Pour améliorer la prise en charge des femmes atteintes de pré éclampsie

2018-06-20

Des recherches permettraient une détection précoce dans l'urine plutôt que le sang.

Des biomarqueurs dans l’urine

« Réalisé à l’Hôpital Fleurimont du CIUSSS de l’Estrie - CHUS, en collaboration avec le CHU Ste-Justine, le CHUL de Sunnybrook et le Health Center à Toronto, notre recherche vise à mesurer ce biomarqueur et à le comparer à d’autres biomarqueurs du rein présents dans l’urine et déjà utilisés pour détecter la pré éclampsie », explique la Dre Côté, néphrologue au CIUSSS de l’Estrie-CHUS, et professeure-chercheure à la Faculté de médecine et des sciences de la santé de l’Université de Sherbrooke et au Centre de recherche du CHUS.

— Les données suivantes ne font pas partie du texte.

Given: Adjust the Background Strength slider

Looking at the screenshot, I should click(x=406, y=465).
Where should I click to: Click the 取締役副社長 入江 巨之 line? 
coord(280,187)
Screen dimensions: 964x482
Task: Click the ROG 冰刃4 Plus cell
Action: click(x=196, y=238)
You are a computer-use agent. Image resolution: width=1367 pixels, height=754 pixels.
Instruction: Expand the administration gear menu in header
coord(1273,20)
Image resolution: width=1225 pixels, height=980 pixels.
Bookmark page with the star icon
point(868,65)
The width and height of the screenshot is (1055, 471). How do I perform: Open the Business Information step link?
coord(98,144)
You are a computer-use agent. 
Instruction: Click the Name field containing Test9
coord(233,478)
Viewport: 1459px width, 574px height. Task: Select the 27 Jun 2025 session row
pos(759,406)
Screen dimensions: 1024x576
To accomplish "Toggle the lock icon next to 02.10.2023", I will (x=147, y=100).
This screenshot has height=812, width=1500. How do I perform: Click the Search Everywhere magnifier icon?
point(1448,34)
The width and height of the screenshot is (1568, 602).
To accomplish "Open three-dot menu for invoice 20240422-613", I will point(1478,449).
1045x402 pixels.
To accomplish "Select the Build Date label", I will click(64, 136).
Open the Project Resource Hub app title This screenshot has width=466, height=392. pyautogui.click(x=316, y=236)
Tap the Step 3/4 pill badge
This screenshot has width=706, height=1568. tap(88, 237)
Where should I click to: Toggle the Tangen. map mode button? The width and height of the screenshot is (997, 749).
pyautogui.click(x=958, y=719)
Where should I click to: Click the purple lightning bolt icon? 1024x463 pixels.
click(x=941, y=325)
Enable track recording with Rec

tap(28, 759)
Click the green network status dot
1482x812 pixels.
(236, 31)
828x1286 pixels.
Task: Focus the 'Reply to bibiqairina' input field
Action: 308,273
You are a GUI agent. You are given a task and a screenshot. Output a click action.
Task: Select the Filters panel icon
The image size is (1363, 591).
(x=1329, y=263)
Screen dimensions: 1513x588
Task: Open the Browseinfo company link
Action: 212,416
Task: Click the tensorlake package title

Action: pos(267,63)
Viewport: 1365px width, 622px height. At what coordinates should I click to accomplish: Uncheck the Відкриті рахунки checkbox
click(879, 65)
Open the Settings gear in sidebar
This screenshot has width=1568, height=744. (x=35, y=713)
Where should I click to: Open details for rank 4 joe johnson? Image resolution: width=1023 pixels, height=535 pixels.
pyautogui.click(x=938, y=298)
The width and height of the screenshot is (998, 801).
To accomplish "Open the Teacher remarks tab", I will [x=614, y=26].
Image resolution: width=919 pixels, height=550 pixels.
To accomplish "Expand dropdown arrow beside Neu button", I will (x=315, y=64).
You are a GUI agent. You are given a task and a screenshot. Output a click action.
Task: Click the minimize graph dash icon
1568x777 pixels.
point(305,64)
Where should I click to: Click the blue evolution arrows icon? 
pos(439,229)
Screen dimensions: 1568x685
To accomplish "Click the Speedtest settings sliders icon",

L’objectif est de démontrer que le biomarqueur PlGF, en combinaison avec d’autres biomarqueurs connus, est plus sensible et spécifique que ceux utilisés actuellement pour détecter l’atteinte rénale de la pré éclampsie. 

« Nos recherches permettront d’optimiser le diagnostic et la prise en charge des femmes souffrant de prééclampsie. Elles permettront d’outiller les médecins pour qu’ils traitent les patientes de la meilleure façon possible », conclut la Dre Côté.